Canadian Cycling Magazine: How did the first season with the team going single-use-plastic-free go? Were there any surprises or difficult adjustments?
Adam Korbin: All in all, it went very well. As is with anything new, there were some challenges. One way to reduce a team’s CO2 footprint is to reduce the amount of air travel, but we found that we were often holding a single-use item, say a yogurt container, after making a pit stop.
Over time we had a better grasp of the planning required, but there were still moments we found it difficult to follow our own rule. For example, I traveled with the team to the WWT Ceratizit Challenge by La Vuelta in Spain and saw that when riders finish, one of the first things they want from their soigneur is either a mini coke or some sparkling water. Neither item is readily available for purchase in an environmentally conscious container.
Again, all of this comes down to planning, and that was one reason we started with one clear goal “to be a single-use plastic free zone” before diving right into the deep end. To achieve real progress requires an open mind, holding yourself accountable, and committing to continued improvement – and then most importantly, sharing your learnings with others so that they can accelerate their own progress.
What’s involved with stepping up from single-use plastics to a full carbon-neutral season this year?
That’s a great question. The most important thing to know is that carbon-neutral does not mean we do not have emissions. It means that as an organization we are measuring, reducing where possible, and then offsetting our remaining emissions. But as a team we want to take things one step further. We want to be carbon positive – which essentially means that we also aim to create an environmental or social benefit.
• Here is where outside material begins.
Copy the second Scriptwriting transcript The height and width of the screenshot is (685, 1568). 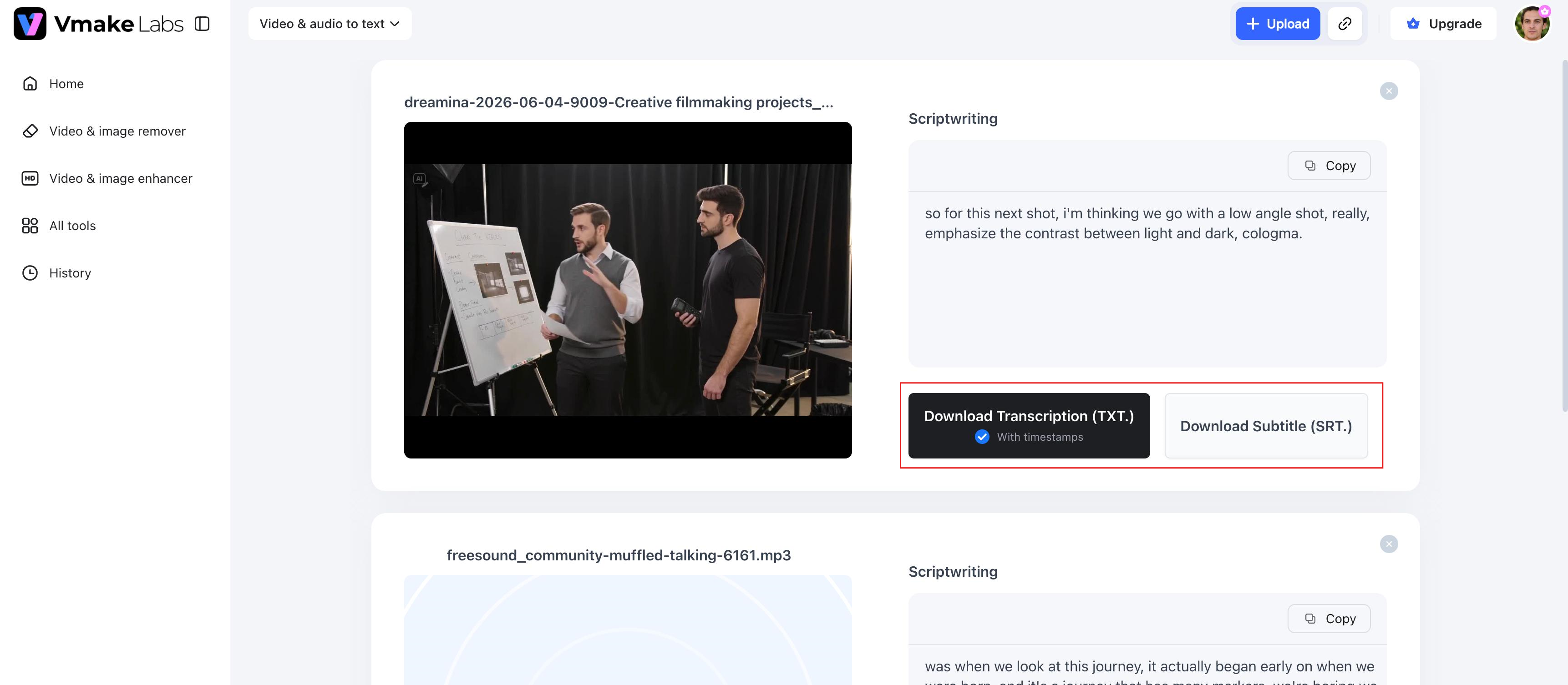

So, the first step for us is to reduce our footprint as much as possible. That started with planning the racing calendar in a way that minimizes flights. At the same time we worked with our suppliers to optimize shipping, minimize packaging, and optimize our product needs. The other big thing for 2022 is our off-setting partners. One unique project the team is supporting (with hands-on time!) is the Fraser Rivershed Society’s wetlands restoration work.
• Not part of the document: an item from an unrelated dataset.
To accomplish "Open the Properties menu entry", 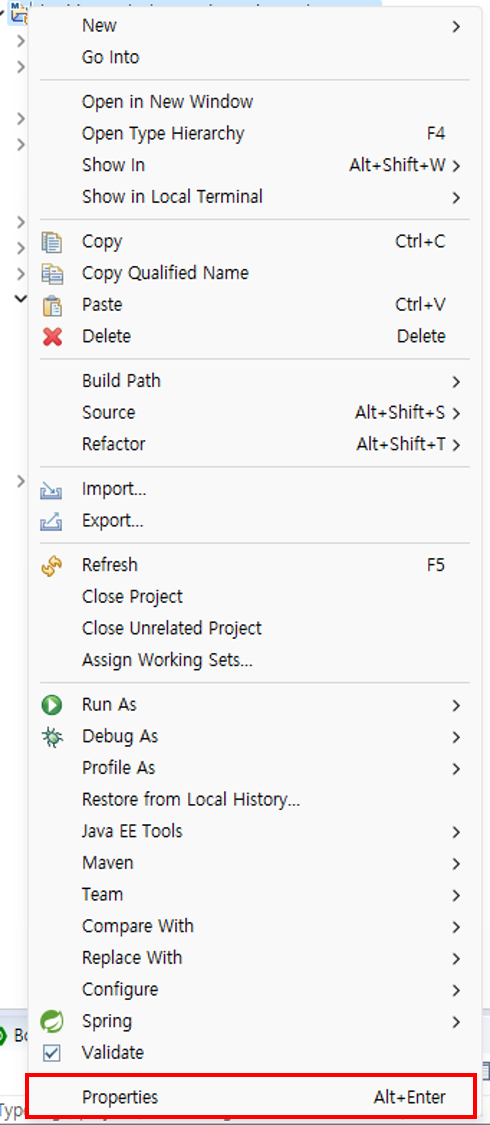I will point(249,1097).
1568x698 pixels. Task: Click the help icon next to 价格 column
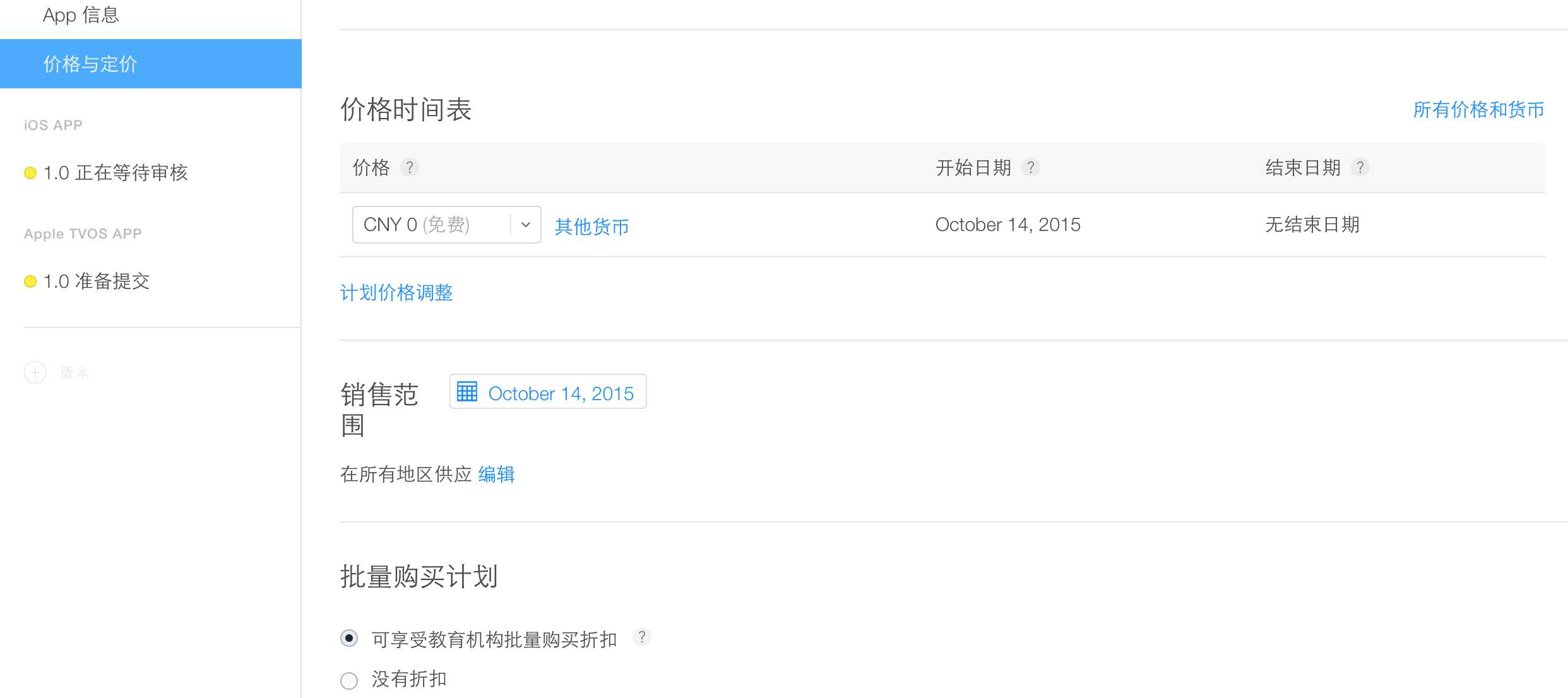(410, 167)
We will also continue with race course clean-ups and women’s skills clinics. The team’s travel will be offset with gold standard offsets.
Other key things include: The continuation of being a single-use plastic-free zone, applying circular economy principles to increase the lifetime of what the team uses, minimizing air travel to the best of our ability, and continuing to work with value-aligned partners to support each other in our sustainability goals. Ultimately, our goal is to have a positive impact on this planet while racing our bikes, proving that as a cycling team we can all do better.
The team is more international for 2022 than it’s first few years. How did that develop? And why is it still important to remain B.C.-funded?
Yes and no. We actually had a more international team last season. It was pretty cool to line up at the Women’s World Tour Stage Race Vuelta a Burgos with five riders from five different nations. But yes, this season we again have an international roster. Much of that shift was organic. As the team’s race calendar became more international, so did the roster.
That said, we will always have the core Canadian roster representing British Columbia. After all it is where the team was founded and is based. One of the drivers behind the team stepping up to the UCI back in 2020 was to provide Canadian female riders with a pathway to international racing and the World Tour. That is still a key objective, and one of the reasons that InstaFund finances the team.